Research output: Contribution to journalArticlepeer-review

20 Scopus citations


Background: BRCA-associated protein 1, an enzyme encoded by the BAP1 gene, is commonly mutated in uveal melanoma, mesothelioma, and renal cancers. Tumors with BAP1 mutation follow an aggressive course. BAP1 mutations have also been observed in cholangiocarcinoma (CCA). The clinical phenotype of BAP1 mutant CCA may yield useful prognostic and therapeutic information but has not been defined. Methods: The records of CCA patients who underwent next-generation sequencing (NGS) were reviewed, and data on clinical, histopathological, genetic, and radiological features; response to therapy; time to progression; and survival were analyzed. Results: Twenty-two cases of BAP1-mutation associated CCA were diagnosed from January 1, 2009, to February 1, 2015, at our center. Twenty patients had intrahepatic CCA and two had extrahepatic CCA. Tumor sizes (largest dimension) ranged from 2 to 16 cm (mean, 8.5 cm).

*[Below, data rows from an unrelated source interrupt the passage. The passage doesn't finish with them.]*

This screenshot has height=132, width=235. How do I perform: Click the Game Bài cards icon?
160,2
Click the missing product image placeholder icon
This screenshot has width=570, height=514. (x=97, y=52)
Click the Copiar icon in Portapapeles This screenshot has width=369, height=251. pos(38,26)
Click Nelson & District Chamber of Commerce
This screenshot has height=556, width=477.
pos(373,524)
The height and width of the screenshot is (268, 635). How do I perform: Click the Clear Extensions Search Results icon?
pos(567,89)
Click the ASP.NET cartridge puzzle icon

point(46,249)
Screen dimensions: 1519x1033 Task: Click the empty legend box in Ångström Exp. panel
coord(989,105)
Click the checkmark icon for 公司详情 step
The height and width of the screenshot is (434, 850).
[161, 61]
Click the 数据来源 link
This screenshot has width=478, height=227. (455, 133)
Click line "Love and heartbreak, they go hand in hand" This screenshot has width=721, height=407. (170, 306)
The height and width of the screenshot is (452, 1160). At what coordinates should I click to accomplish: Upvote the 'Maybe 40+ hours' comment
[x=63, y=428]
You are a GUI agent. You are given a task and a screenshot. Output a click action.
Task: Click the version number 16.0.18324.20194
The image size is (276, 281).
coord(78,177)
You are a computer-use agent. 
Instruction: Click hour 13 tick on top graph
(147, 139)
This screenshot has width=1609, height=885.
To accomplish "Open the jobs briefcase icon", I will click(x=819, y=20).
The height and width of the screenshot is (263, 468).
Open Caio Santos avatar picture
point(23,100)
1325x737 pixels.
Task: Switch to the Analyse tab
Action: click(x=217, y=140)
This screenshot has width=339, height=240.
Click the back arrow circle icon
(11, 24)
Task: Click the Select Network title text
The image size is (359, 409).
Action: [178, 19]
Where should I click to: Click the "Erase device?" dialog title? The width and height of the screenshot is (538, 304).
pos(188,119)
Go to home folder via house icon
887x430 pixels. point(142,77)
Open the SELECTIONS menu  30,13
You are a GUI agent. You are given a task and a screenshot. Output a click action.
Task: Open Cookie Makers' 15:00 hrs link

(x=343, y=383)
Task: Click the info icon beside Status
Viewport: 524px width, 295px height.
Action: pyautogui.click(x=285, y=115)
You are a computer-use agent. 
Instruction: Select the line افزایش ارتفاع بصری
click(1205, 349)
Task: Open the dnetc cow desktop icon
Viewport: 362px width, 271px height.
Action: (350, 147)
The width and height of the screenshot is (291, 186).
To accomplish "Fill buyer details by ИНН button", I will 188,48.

Twelve patients had tumors that were poorly differentiated. Majority of the patients had advanced disease at presentation and 13 had bone metastases. Thirteen patients (59%) experienced rapidly progressive disease following primary therapy (chemotherapy or surgical resection). The mean time to tumor progression was 3.8 months after the first line chemotherapy. Conclusions: BAP1 mutation in CCA may be associated with aggressive disease and poor response to standard therapies. Therefore, BAP1-targeted therapies need to be investigated.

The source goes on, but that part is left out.